§ **Required work**: The output must be the data, printed exactly as written.

§ **Data for analysis**:
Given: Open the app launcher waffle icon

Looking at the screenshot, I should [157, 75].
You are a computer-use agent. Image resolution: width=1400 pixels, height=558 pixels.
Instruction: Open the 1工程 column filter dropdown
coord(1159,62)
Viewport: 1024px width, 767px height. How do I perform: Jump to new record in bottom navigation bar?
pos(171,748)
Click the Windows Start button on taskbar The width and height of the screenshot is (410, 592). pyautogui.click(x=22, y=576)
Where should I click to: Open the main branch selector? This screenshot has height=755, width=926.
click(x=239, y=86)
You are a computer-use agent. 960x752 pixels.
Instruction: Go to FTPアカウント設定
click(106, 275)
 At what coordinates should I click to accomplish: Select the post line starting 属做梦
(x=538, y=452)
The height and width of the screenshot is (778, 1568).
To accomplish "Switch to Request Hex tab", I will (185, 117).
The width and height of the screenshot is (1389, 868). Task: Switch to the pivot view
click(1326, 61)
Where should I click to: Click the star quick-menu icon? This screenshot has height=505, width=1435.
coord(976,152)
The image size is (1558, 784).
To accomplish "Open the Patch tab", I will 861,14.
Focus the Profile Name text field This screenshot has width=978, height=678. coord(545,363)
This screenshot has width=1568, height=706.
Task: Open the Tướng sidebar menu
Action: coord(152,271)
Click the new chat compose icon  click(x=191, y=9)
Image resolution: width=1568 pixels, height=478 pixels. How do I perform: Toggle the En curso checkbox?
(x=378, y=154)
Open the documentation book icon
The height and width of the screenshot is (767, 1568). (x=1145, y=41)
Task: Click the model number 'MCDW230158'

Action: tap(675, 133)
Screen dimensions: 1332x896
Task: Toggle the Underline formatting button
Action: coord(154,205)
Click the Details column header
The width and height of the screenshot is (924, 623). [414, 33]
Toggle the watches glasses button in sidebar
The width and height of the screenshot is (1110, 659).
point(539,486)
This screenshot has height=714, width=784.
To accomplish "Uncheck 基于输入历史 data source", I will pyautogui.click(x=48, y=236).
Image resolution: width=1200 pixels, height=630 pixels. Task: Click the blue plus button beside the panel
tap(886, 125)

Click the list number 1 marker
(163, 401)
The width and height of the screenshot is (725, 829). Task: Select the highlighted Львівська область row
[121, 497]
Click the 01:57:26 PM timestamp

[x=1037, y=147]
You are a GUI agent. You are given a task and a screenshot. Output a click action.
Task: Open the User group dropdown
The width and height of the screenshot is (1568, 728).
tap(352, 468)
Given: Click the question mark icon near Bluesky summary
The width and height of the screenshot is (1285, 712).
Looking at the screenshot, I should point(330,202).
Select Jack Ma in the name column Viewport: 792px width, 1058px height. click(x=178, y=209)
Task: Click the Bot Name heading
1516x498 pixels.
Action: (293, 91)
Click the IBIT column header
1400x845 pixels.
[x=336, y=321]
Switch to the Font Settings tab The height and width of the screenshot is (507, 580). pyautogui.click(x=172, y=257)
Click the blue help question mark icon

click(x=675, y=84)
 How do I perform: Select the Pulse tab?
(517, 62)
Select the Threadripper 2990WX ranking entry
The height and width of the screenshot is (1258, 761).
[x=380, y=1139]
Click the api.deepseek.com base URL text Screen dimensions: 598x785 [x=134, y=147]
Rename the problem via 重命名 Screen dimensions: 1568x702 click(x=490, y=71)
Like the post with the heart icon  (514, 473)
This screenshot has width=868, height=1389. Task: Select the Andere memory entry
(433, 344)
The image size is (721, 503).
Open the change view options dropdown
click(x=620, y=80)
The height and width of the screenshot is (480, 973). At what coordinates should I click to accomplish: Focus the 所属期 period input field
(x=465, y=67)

§ **Result of the task**:
Given: Open the app launcher waffle icon

Looking at the screenshot, I should [157, 75].
You are a computer-use agent. Image resolution: width=1400 pixels, height=558 pixels.
Instruction: Open the 1工程 column filter dropdown
coord(1159,62)
Viewport: 1024px width, 767px height. How do I perform: Jump to new record in bottom navigation bar?
pos(171,748)
Click the Windows Start button on taskbar The width and height of the screenshot is (410, 592). pyautogui.click(x=22, y=576)
Where should I click to: Open the main branch selector? This screenshot has height=755, width=926.
click(x=239, y=86)
You are a computer-use agent. 960x752 pixels.
Instruction: Go to FTPアカウント設定
click(106, 275)
 At what coordinates should I click to accomplish: Select the post line starting 属做梦
(x=538, y=452)
The height and width of the screenshot is (778, 1568).
To accomplish "Switch to Request Hex tab", I will (185, 117).
The width and height of the screenshot is (1389, 868). Task: Switch to the pivot view
click(1326, 61)
Where should I click to: Click the star quick-menu icon? This screenshot has height=505, width=1435.
coord(976,152)
The image size is (1558, 784).
To accomplish "Open the Patch tab", I will 861,14.
Focus the Profile Name text field This screenshot has width=978, height=678. coord(545,363)
This screenshot has width=1568, height=706.
Task: Open the Tướng sidebar menu
Action: coord(152,271)
Click the new chat compose icon  click(x=191, y=9)
Image resolution: width=1568 pixels, height=478 pixels. How do I perform: Toggle the En curso checkbox?
(x=378, y=154)
Open the documentation book icon
The height and width of the screenshot is (767, 1568). (x=1145, y=41)
Task: Click the model number 'MCDW230158'

Action: tap(675, 133)
Screen dimensions: 1332x896
Task: Toggle the Underline formatting button
Action: coord(154,205)
Click the Details column header
The width and height of the screenshot is (924, 623). [414, 33]
Toggle the watches glasses button in sidebar
The width and height of the screenshot is (1110, 659).
point(539,486)
This screenshot has height=714, width=784.
To accomplish "Uncheck 基于输入历史 data source", I will pyautogui.click(x=48, y=236).
Image resolution: width=1200 pixels, height=630 pixels. Task: Click the blue plus button beside the panel
tap(886, 125)

Click the list number 1 marker
(163, 401)
The width and height of the screenshot is (725, 829). Task: Select the highlighted Львівська область row
[121, 497]
Click the 01:57:26 PM timestamp

[x=1037, y=147]
You are a GUI agent. You are given a task and a screenshot. Output a click action.
Task: Open the User group dropdown
The width and height of the screenshot is (1568, 728).
tap(352, 468)
Given: Click the question mark icon near Bluesky summary
The width and height of the screenshot is (1285, 712).
Looking at the screenshot, I should point(330,202).
Select Jack Ma in the name column Viewport: 792px width, 1058px height. click(x=178, y=209)
Task: Click the Bot Name heading
1516x498 pixels.
Action: (293, 91)
Click the IBIT column header
1400x845 pixels.
[x=336, y=321]
Switch to the Font Settings tab The height and width of the screenshot is (507, 580). pyautogui.click(x=172, y=257)
Click the blue help question mark icon

click(x=675, y=84)
 How do I perform: Select the Pulse tab?
(517, 62)
Select the Threadripper 2990WX ranking entry
The height and width of the screenshot is (1258, 761).
[x=380, y=1139]
Click the api.deepseek.com base URL text Screen dimensions: 598x785 [x=134, y=147]
Rename the problem via 重命名 Screen dimensions: 1568x702 click(x=490, y=71)
Like the post with the heart icon  (514, 473)
This screenshot has width=868, height=1389. Task: Select the Andere memory entry
(433, 344)
The image size is (721, 503).
Open the change view options dropdown
click(x=620, y=80)
The height and width of the screenshot is (480, 973). At what coordinates should I click to accomplish: Focus the 所属期 period input field
(x=465, y=67)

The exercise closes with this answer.